Problem details: Output, word for word, the lines of this listing that fall between the line with "Task: Tap the 3 key with # symbol" and the line with "The width and", counting both of those lines, and no others.

Records for this task:
━━━━━━

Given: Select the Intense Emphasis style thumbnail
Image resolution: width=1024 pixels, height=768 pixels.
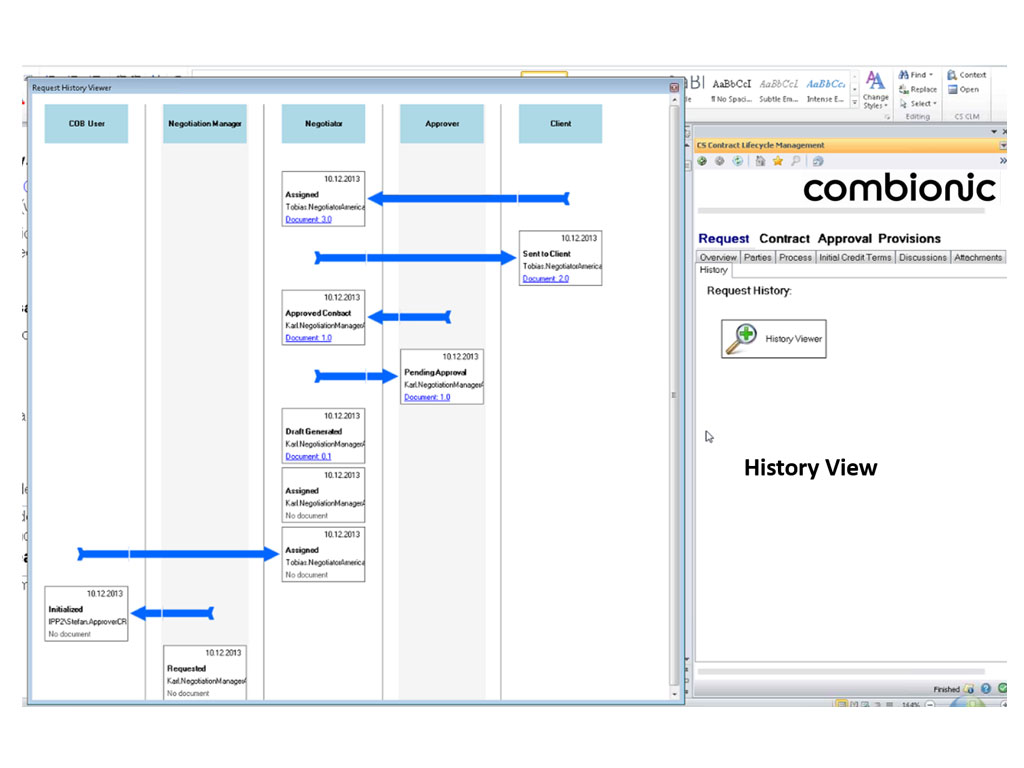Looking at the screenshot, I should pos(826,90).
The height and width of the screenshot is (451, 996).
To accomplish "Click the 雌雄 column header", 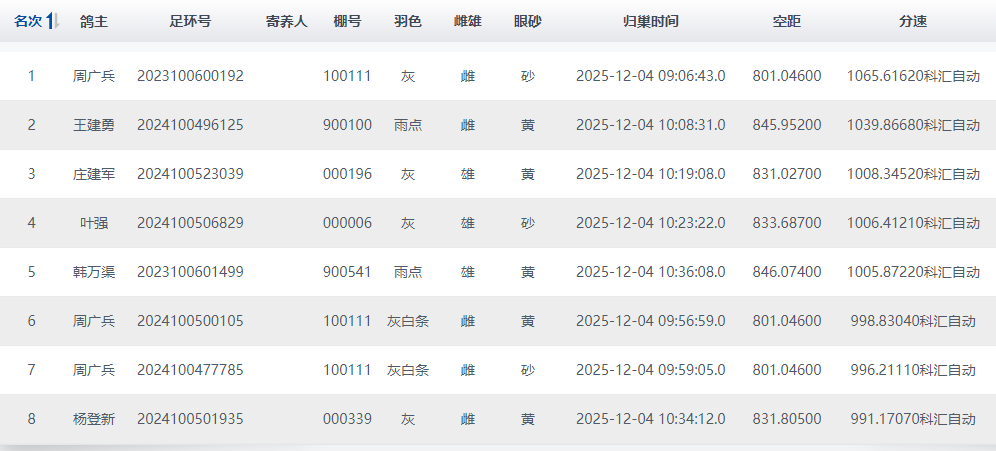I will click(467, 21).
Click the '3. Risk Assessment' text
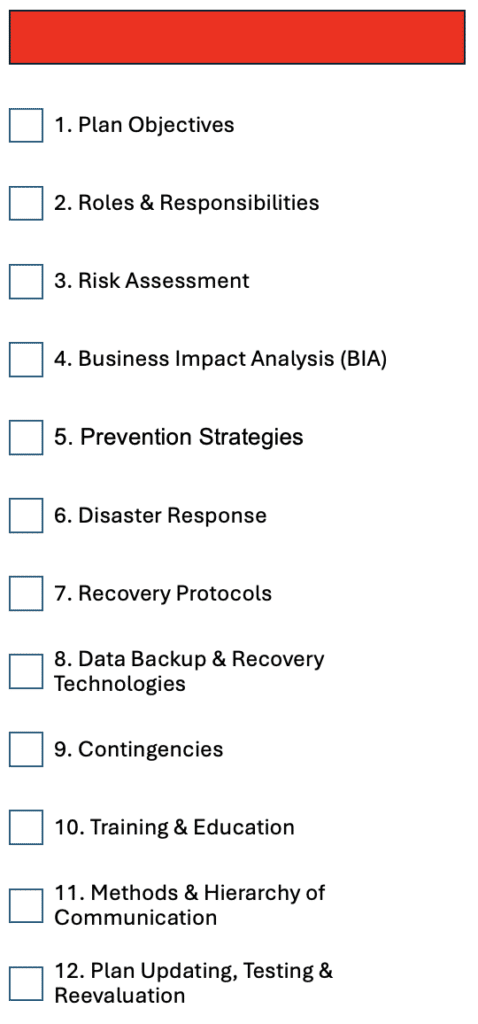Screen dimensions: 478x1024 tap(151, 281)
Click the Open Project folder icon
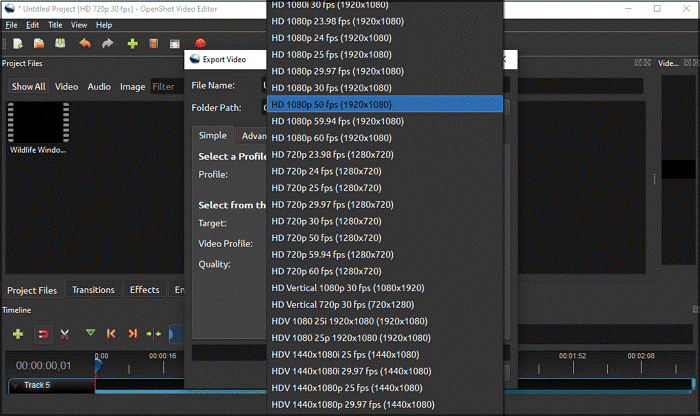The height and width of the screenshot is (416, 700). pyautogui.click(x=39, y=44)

━━━━━━

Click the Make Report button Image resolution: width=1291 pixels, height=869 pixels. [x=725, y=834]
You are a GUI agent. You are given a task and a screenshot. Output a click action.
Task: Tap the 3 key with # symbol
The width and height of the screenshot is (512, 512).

━━━━━━

Expected answer:
Task: Tap the 3 key with # symbol
The width and height of the screenshot is (512, 512).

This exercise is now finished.